We have two x factors. One is that BV can be super-fucking-intense and his partying can be obviously intense. That’s not a problem, except if he’s my boy and he is clearly a wealthy guy without profession or industry, so my dating an obvious louche playboy makes me look perhaps less serious than I am. Or something. I haven’t really thought about what people think about me when they see me with BV. He looks prosperous and attractive, but in perpetual vacation mode. So, what does that say about me?
The second x factor is really an “ex factor.” PR and I still have a connection, an attraction, and a pattern of behavior. We are always together if we are in the same space, even if we have other people there. He spent all evening with me at my birthday party as PRX was outside smoking. He had hit on me openly (in front of her) at her farewell party the week before. When I brought a date to one of the shows (who left), PR acted as he always does. He was glued to me, despite the fact my friend/PRX’s best guy friend was also with us.
Which is all fine and good, or not, but it is what it is.
Except, I would not want to disrespect BV or destabilize my relationship with him, whatever it is. BV is sensitive enough that he may pick up on any latent or overt weirdness.
As for destabilizing with PR: impossible. In fact, he’d probably just be more overt or try to make out with me down a back hallway. I know him. He’d view BV as a challenge to overcome, not an impediment. Also, PR is dating PRX still, though they only see each other every other month or so. (She lives 3 hours away, so I cannot understand the lengthy separation.)
That BV could be hurt is reason enough to not invite him. Instead, I have invited SD to be my date. BV knows SD. We have all hung out together.

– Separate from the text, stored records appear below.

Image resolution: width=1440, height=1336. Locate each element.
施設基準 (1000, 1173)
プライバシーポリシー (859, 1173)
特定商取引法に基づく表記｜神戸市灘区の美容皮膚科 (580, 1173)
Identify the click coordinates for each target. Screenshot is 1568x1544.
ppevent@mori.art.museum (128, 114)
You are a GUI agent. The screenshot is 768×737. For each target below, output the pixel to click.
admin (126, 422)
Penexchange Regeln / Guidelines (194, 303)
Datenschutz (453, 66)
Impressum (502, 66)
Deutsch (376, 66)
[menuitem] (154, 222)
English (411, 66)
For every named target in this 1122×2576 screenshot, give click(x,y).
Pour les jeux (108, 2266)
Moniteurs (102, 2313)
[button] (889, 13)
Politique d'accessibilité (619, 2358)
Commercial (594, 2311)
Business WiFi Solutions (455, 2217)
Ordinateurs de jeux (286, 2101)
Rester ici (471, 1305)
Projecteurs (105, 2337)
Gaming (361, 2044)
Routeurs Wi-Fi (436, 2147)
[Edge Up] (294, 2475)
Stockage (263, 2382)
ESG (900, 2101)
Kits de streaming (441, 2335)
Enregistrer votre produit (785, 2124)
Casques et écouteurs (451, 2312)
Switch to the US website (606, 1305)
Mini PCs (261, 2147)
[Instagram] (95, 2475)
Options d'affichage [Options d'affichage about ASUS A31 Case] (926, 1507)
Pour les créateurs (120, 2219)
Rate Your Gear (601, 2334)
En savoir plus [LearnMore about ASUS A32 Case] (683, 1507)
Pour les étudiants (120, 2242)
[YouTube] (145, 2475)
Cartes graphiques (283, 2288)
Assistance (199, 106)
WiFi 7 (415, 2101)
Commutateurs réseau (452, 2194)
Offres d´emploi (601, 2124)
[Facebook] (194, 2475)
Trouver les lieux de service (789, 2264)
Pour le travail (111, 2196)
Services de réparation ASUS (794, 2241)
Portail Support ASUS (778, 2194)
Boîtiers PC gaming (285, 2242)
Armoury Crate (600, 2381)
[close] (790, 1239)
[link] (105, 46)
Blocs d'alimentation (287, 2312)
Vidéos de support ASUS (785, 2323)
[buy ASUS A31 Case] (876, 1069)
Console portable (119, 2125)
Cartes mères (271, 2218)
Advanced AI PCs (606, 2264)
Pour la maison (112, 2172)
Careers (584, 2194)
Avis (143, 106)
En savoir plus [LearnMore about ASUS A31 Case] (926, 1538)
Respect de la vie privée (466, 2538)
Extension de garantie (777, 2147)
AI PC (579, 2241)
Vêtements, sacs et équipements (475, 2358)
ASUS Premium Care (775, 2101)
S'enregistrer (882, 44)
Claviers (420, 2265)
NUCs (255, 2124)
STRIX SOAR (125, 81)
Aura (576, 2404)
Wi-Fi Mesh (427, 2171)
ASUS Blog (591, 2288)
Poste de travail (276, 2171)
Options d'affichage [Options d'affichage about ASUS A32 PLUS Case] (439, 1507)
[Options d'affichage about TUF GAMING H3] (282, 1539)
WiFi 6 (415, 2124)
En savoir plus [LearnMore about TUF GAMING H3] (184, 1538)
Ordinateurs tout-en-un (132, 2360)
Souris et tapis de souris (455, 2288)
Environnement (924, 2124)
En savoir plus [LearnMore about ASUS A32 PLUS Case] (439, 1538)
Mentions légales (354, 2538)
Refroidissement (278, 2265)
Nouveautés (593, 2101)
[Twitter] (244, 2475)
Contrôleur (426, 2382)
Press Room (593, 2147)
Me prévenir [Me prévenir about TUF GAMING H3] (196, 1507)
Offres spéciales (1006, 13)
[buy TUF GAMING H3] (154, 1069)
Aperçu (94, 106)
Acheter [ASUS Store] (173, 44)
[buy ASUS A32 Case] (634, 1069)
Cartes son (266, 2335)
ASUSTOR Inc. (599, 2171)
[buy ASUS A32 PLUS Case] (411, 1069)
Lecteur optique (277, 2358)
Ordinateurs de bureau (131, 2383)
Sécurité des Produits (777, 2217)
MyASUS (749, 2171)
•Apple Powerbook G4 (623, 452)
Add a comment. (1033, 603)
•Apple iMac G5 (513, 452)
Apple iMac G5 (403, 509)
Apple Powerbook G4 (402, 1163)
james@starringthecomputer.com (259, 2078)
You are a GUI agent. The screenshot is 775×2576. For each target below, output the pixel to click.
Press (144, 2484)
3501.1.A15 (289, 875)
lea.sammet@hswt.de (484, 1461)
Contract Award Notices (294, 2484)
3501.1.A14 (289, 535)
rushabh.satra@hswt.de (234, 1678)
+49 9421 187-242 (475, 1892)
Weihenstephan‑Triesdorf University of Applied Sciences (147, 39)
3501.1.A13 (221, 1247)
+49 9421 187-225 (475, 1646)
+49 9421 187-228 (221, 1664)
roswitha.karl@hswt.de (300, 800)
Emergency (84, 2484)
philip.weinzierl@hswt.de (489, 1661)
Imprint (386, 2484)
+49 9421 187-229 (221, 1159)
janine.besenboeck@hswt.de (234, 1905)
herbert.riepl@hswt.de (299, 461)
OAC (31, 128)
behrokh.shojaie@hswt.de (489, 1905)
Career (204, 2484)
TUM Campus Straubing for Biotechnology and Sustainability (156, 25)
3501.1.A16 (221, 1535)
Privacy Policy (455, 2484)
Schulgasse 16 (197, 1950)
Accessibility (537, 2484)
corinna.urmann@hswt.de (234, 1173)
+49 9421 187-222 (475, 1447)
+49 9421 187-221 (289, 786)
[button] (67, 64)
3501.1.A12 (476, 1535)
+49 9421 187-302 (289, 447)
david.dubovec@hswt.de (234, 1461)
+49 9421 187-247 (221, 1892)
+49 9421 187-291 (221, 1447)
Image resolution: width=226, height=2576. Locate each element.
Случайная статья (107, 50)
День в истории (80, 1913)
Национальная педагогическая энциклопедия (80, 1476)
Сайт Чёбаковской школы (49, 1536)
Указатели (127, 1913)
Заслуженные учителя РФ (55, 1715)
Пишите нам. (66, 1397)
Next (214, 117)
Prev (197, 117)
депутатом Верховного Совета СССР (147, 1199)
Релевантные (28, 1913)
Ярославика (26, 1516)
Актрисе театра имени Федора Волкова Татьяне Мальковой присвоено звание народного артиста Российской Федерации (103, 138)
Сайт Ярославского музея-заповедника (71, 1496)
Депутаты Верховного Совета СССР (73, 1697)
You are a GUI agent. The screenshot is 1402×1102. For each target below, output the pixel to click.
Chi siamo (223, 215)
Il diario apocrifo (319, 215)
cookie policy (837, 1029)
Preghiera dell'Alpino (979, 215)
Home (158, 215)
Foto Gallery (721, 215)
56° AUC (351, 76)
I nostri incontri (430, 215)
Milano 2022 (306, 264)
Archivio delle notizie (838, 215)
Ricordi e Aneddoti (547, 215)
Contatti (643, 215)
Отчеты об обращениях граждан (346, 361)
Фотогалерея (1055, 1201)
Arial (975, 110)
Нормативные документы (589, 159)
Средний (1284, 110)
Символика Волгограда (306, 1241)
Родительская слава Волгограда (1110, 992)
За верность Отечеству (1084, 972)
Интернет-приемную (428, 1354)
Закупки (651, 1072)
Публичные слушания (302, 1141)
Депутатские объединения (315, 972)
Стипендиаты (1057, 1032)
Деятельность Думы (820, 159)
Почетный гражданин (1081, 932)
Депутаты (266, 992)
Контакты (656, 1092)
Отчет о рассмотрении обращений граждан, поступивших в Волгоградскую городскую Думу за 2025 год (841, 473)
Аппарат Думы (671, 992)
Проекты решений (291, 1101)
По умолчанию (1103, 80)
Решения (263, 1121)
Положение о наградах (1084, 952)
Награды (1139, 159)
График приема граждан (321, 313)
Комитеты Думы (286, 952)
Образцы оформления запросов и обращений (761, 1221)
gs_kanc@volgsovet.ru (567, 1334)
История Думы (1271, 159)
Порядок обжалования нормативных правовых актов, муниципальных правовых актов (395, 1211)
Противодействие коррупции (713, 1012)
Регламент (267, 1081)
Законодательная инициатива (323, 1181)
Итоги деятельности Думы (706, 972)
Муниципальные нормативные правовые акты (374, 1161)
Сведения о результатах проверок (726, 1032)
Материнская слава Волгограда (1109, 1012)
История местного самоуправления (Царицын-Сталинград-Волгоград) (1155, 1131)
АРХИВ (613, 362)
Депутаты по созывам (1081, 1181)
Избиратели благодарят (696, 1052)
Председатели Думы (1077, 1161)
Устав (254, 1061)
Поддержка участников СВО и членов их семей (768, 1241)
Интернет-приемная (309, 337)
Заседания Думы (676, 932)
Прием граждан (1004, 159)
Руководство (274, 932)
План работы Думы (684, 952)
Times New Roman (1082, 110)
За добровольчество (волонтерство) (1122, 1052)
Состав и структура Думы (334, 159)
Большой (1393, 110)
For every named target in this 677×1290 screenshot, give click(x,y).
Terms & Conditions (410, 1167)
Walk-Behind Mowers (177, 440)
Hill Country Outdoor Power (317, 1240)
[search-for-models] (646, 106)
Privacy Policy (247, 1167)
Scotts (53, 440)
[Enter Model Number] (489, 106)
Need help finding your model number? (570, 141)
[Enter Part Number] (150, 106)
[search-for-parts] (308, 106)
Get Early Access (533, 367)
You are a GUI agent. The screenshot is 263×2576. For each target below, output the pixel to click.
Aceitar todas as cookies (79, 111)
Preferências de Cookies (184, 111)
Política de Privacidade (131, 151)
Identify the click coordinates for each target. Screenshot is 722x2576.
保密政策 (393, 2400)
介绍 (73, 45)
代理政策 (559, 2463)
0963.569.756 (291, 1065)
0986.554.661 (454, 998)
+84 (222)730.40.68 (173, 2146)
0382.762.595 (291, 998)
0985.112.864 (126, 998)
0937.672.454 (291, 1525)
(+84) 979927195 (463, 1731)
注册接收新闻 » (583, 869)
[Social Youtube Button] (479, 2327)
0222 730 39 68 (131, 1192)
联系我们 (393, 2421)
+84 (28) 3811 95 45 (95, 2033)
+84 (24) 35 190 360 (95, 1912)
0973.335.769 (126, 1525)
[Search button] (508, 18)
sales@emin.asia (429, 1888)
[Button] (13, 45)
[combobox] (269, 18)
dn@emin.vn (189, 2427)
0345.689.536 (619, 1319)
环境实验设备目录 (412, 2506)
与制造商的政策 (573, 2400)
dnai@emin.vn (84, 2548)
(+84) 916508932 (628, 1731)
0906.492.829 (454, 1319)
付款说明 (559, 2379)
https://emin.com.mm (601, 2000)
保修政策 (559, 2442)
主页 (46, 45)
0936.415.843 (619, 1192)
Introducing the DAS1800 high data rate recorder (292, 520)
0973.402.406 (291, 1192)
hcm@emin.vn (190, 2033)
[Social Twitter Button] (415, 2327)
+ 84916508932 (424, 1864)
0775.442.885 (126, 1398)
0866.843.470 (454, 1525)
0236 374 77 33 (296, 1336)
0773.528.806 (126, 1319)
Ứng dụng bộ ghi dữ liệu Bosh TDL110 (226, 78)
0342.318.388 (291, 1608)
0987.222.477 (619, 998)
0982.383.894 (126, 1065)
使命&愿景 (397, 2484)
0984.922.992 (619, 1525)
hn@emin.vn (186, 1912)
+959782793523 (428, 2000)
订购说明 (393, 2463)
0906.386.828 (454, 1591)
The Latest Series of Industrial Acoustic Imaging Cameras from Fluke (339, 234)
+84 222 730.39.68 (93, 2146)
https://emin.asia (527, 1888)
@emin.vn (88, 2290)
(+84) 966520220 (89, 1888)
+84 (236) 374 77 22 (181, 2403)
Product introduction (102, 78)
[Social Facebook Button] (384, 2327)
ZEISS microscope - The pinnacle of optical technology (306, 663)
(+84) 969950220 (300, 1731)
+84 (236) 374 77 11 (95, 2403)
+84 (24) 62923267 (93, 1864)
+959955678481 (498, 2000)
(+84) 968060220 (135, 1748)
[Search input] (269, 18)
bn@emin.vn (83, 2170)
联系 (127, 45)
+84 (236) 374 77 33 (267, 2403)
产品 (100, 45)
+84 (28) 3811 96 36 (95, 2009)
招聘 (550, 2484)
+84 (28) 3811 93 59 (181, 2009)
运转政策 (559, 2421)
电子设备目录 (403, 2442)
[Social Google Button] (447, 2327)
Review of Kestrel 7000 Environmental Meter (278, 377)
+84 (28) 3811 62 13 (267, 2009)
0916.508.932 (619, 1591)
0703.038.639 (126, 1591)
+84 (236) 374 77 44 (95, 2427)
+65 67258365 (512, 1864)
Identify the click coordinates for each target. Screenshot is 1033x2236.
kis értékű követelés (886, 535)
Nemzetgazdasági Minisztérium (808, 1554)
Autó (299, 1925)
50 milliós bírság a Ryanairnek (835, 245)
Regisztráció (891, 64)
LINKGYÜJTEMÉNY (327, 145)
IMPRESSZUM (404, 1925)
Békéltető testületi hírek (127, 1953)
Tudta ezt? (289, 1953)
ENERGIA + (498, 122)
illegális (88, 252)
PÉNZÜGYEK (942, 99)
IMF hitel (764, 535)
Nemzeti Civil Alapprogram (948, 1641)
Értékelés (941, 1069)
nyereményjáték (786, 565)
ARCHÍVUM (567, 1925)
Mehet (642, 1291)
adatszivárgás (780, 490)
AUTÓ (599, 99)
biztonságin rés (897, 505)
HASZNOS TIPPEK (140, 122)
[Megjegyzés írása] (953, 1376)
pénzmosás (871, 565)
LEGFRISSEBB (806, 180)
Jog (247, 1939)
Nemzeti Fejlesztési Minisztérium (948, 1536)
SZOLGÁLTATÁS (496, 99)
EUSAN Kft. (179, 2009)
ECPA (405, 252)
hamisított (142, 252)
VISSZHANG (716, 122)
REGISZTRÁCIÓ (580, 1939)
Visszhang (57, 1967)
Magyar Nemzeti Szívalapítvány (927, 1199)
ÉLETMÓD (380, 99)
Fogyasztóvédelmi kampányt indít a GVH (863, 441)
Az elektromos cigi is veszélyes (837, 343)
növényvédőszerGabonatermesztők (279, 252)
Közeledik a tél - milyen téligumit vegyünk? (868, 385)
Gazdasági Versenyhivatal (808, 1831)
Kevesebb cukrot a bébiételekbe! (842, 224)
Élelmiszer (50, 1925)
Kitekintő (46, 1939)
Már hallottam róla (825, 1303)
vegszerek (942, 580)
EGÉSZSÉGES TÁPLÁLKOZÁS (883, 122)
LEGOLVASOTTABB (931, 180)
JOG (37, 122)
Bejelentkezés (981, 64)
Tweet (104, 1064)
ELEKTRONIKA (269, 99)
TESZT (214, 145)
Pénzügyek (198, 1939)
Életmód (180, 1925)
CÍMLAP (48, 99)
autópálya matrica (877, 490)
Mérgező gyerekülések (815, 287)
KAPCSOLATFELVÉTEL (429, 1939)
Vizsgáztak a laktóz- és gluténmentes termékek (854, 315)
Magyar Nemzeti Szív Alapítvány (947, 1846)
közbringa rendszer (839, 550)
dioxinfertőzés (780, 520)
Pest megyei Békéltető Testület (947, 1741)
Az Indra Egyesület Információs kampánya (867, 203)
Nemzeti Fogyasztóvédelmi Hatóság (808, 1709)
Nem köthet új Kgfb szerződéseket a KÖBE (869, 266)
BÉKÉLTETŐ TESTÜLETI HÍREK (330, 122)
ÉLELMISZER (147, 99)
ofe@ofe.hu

It would be fine.
All of this is only a concern because things with BV are really unstable right now. If I had seen him twice this weekend, then I would be feeling differently about having him with me. I would be better able to judge his demeanor (eliminating x factor one) and I’d be confident he’d know we were stable (eliminating x factor two).
Instead, I am concerned about him from afar, focusing on other things and contemplating which other men to invite to art shows and holiday parties and dinners, etc.
I am okay dating men who are unavailable. But there is a huge difference between BFD spending a week elsewhere or working or competing around the clock or LP spending months on his work making headlines and BV, who is unavailable because he chooses to be.
His behavior is not personal to me. He rarely answers his phone for anyone. He does things as he likes. Were BV traveling the world for work, I’d be happily tending the home fires. But he’s not. He’s watching movies and playing golf and drinking beer.
And that man should be able to return a text message.
We shall see what happens when he reemerges. We had made so much forward progress and now we have lost ground.